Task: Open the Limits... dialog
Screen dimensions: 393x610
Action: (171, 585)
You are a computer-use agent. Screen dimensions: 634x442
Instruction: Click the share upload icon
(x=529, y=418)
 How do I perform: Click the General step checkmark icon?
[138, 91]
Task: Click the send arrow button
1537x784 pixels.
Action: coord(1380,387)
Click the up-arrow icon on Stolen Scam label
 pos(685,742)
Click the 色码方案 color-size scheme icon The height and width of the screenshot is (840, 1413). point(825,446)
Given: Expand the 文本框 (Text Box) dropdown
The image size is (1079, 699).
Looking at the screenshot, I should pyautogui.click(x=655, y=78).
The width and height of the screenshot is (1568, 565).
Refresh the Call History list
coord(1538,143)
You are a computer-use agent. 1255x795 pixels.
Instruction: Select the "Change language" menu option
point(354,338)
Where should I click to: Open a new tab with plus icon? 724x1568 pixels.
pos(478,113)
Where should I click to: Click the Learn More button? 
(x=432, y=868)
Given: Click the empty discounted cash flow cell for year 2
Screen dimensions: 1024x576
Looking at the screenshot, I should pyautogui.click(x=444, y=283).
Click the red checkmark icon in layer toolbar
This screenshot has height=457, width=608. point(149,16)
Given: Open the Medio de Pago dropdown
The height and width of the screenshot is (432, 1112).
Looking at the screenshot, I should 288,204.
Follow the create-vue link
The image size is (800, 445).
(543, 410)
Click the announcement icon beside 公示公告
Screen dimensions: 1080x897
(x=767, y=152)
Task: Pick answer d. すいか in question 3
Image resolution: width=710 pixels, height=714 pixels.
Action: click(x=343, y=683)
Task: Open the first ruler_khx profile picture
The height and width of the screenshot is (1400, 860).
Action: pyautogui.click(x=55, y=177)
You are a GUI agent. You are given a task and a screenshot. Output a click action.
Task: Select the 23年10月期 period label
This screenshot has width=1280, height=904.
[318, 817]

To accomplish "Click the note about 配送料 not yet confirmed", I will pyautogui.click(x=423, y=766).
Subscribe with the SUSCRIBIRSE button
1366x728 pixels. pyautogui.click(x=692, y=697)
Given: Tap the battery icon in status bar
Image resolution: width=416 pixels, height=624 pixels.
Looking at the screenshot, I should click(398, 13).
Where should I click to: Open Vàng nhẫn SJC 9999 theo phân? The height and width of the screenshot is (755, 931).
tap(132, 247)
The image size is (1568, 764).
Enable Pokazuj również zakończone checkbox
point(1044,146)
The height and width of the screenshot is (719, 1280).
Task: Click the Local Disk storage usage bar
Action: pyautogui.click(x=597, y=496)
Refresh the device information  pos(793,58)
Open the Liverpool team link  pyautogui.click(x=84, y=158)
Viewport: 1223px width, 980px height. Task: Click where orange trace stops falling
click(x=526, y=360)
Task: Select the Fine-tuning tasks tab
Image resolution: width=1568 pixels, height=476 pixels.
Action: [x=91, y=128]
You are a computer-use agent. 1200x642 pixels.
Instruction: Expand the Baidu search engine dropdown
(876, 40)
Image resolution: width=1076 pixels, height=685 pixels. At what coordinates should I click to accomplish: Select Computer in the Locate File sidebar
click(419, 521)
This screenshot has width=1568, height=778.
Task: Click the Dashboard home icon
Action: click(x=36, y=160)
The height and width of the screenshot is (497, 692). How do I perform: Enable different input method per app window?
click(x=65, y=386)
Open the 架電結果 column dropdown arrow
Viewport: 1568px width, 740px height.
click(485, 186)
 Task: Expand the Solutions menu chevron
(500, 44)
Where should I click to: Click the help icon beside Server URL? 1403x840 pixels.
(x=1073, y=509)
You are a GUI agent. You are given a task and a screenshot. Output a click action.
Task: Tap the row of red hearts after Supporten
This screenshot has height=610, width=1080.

§ §

#### PROMPT
Give back the whole listing above. Keep every character the same.

#### TASK SOLUTION
Task: Open the Limits... dialog
Screen dimensions: 393x610
Action: (171, 585)
You are a computer-use agent. Screen dimensions: 634x442
Instruction: Click the share upload icon
(x=529, y=418)
 How do I perform: Click the General step checkmark icon?
[138, 91]
Task: Click the send arrow button
1537x784 pixels.
Action: coord(1380,387)
Click the up-arrow icon on Stolen Scam label
 pos(685,742)
Click the 色码方案 color-size scheme icon The height and width of the screenshot is (840, 1413). point(825,446)
Given: Expand the 文本框 (Text Box) dropdown
The image size is (1079, 699).
Looking at the screenshot, I should pyautogui.click(x=655, y=78).
The width and height of the screenshot is (1568, 565).
Refresh the Call History list
coord(1538,143)
You are a computer-use agent. 1255x795 pixels.
Instruction: Select the "Change language" menu option
point(354,338)
Where should I click to: Open a new tab with plus icon? 724x1568 pixels.
pos(478,113)
Where should I click to: Click the Learn More button? 
(x=432, y=868)
Given: Click the empty discounted cash flow cell for year 2
Screen dimensions: 1024x576
Looking at the screenshot, I should pyautogui.click(x=444, y=283).
Click the red checkmark icon in layer toolbar
This screenshot has height=457, width=608. point(149,16)
Given: Open the Medio de Pago dropdown
The height and width of the screenshot is (432, 1112).
Looking at the screenshot, I should 288,204.
Follow the create-vue link
The image size is (800, 445).
(543, 410)
Click the announcement icon beside 公示公告
Screen dimensions: 1080x897
(x=767, y=152)
Task: Pick answer d. すいか in question 3
Image resolution: width=710 pixels, height=714 pixels.
Action: click(x=343, y=683)
Task: Open the first ruler_khx profile picture
The height and width of the screenshot is (1400, 860).
Action: pyautogui.click(x=55, y=177)
You are a GUI agent. You are given a task and a screenshot. Output a click action.
Task: Select the 23年10月期 period label
This screenshot has width=1280, height=904.
[318, 817]

To accomplish "Click the note about 配送料 not yet confirmed", I will pyautogui.click(x=423, y=766).
Subscribe with the SUSCRIBIRSE button
1366x728 pixels. pyautogui.click(x=692, y=697)
Given: Tap the battery icon in status bar
Image resolution: width=416 pixels, height=624 pixels.
Looking at the screenshot, I should click(398, 13).
Where should I click to: Open Vàng nhẫn SJC 9999 theo phân? The height and width of the screenshot is (755, 931).
tap(132, 247)
The image size is (1568, 764).
Enable Pokazuj również zakończone checkbox
point(1044,146)
The height and width of the screenshot is (719, 1280).
Task: Click the Local Disk storage usage bar
Action: pyautogui.click(x=597, y=496)
Refresh the device information  pos(793,58)
Open the Liverpool team link  pyautogui.click(x=84, y=158)
Viewport: 1223px width, 980px height. Task: Click where orange trace stops falling
click(x=526, y=360)
Task: Select the Fine-tuning tasks tab
Image resolution: width=1568 pixels, height=476 pixels.
Action: [x=91, y=128]
You are a computer-use agent. 1200x642 pixels.
Instruction: Expand the Baidu search engine dropdown
(876, 40)
Image resolution: width=1076 pixels, height=685 pixels. At what coordinates should I click to accomplish: Select Computer in the Locate File sidebar
click(419, 521)
This screenshot has width=1568, height=778.
Task: Click the Dashboard home icon
Action: click(x=36, y=160)
The height and width of the screenshot is (497, 692). How do I perform: Enable different input method per app window?
click(x=65, y=386)
Open the 架電結果 column dropdown arrow
Viewport: 1568px width, 740px height.
click(485, 186)
 Task: Expand the Solutions menu chevron
(500, 44)
Where should I click to: Click the help icon beside Server URL? 1403x840 pixels.
(x=1073, y=509)
You are a GUI agent. You are given a task and a screenshot. Output a click action.
Task: Tap the row of red hearts after Supporten
This screenshot has height=610, width=1080.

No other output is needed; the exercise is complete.